Fax: (09) 303-2018 – E Orlov
DE ALWIS & ORS V LUVIT FOODS INTERNATIONAL & ANOR HC AK CIV-2002-404-001944 24 March
2010
ANDCONNIE FAY LING LUM Fourth Plaintiff
ANDMARSHA ADRIENNE TAI PING TAN Fifth Plaintiff
ANDPETER THUTT PITT WEE Sixth Plaintiff
ANDPAUL SENG POH KOOR Seventh Plaintiff
ANDLUVIT FOODS INTERNATIONAL First Defendant
ANDCHEAN FOOK SEONG AKA JAMES CHEAN
Second Defendant
Introduction
[1] The second defendant, Mr Chean, and his former wife, Ai Nee Chean, have applied to set aside a judgment entered against Mr Chean in this proceeding in 2007 following a formal proof hearing.[1] The basis for the application is generally that the plaintiffs misled the Court at the formal proof hearing. The current issue for determination is whether either Mr or Mrs Chean has standing to bring the application; if they do, the other issues arising on the application will be determined at a later hearing.
[1] 23 May 2007
[2] The plaintiffs assert that Mr Chean does not have standing because he is an undischarged bankrupt whose rights in the proceeding (including the right to apply
to set aside the judgment) vest in the Official Assignee. Mr Orlov, for Mr Chean, argued that the right to set aside the judgment did not vest in the Official Assignee because it is either “after-acquired property” or a personal right that vests in Mr Chean, notwithstanding adjudication. Alternatively, if the right does vest in the Official Assignee, the Official Assignee has either consented to Mr Chean exercising the right or has abandoned the right, thereby entitling Mr Chean to exercise it.
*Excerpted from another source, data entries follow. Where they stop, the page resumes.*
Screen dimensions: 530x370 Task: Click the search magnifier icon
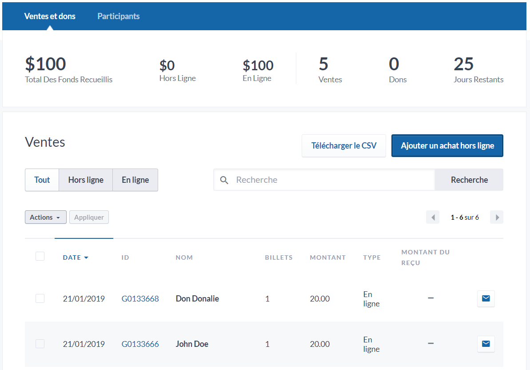pos(224,180)
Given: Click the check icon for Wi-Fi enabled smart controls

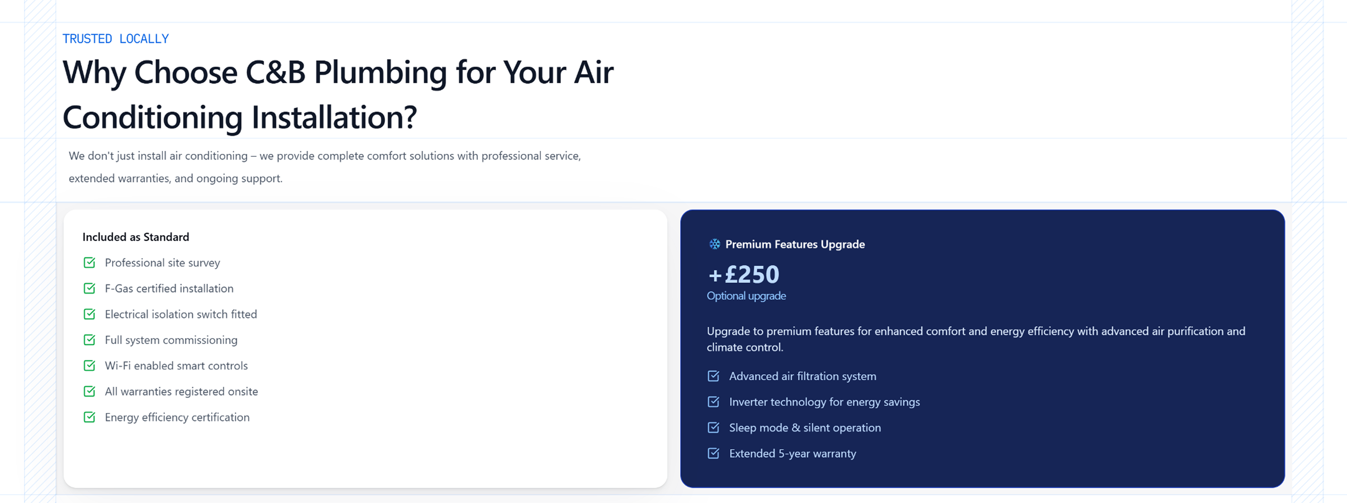Looking at the screenshot, I should [x=89, y=365].
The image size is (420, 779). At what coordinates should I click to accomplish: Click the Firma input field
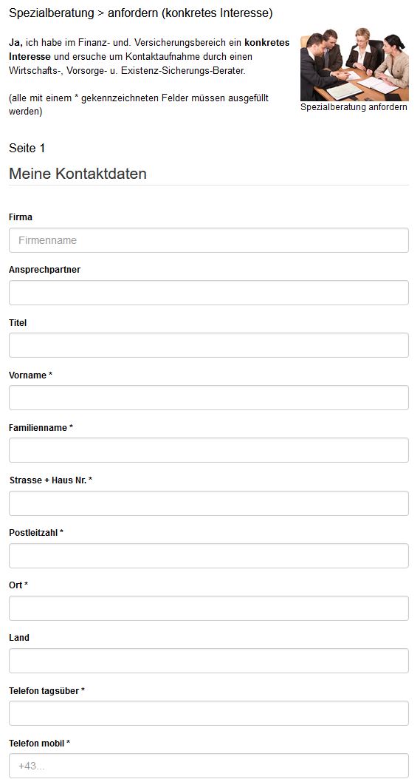click(x=208, y=240)
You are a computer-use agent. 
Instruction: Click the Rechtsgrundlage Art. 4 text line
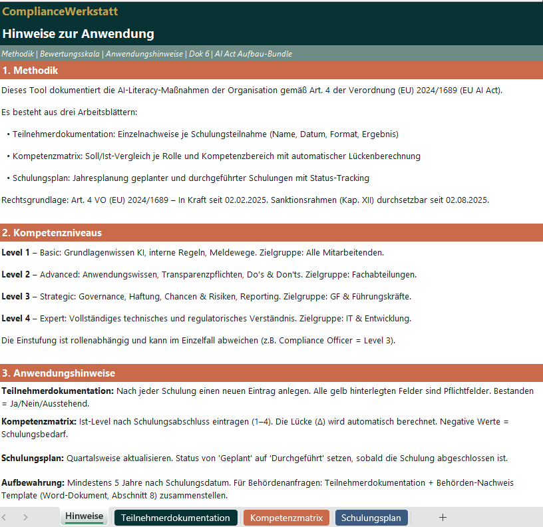pos(246,199)
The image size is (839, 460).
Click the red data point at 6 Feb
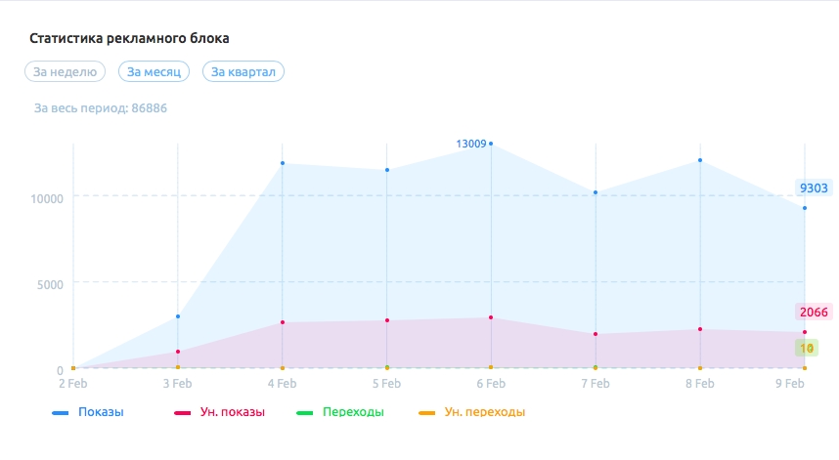click(491, 317)
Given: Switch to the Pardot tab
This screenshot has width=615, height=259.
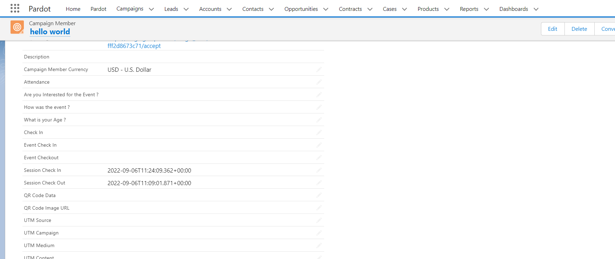Looking at the screenshot, I should click(x=98, y=9).
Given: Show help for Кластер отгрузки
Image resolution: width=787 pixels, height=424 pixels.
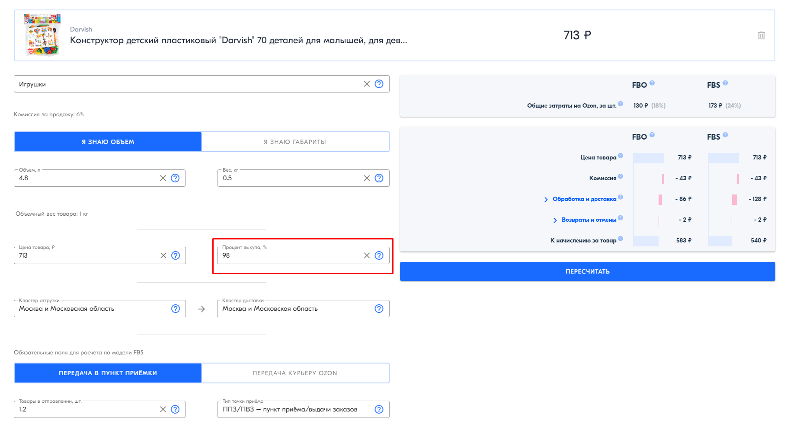Looking at the screenshot, I should point(176,309).
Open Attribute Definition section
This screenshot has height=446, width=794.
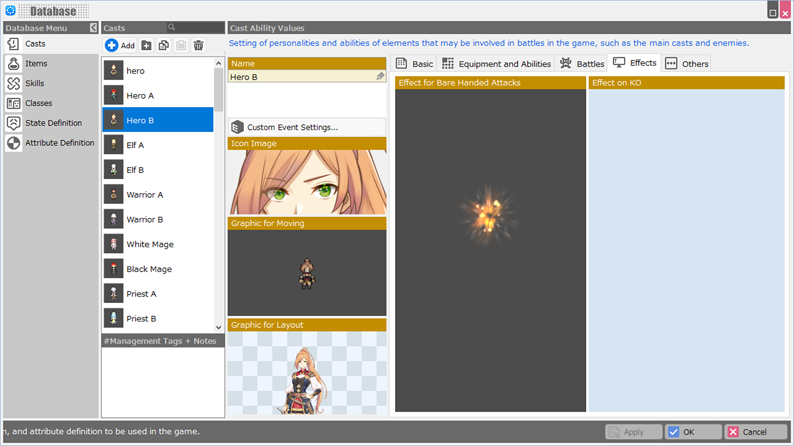point(60,143)
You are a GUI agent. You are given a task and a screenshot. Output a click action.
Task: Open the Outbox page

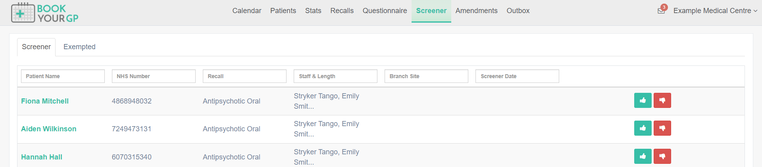coord(518,11)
[3] Mrs Chean is a non-party in the proceeding who claims to have been affected
by the judgment. The plaintiffs assert that the principle permitting a non-party to set aside a judgment does not apply to a judgment obtained following a formal proof hearing. Mr Orlov argued that, as a result of findings in the judgment, Mrs Chean now has a judgment entered against her in separate proceedings and so has clearly been affected and does have a right to apply to set aside the judgment.
Jurisdiction
[4] The applications have been brought under R 7.51 or, alternatively, 15.13. The judgment against Mr Chean was obtained following the subsequent a formal proof hearing at which he did not appear. Nor did the Official Assignee, who consented to the proceeding continuing against Mr Chean, participate in the trial. In these circumstances, the application to set aside the judgment should have been
brought under R 10.9 and I intend to treat it as though it had been made under the correct rule.
[5] It appeared from Mr Orlov’s submissions that one of the grounds on which the judgment was being challenged was that Mr Chean had not been served with the plaintiffs’ application for leave under s 32 Insolvency Act 1967 to continue the proceeding notwithstanding Mr Chean’s bankruptcy, which preceded the formal proof hearing.[2] That is better viewed as an application to set aside the order made under s 32 and R 7.49 is the appropriate rule.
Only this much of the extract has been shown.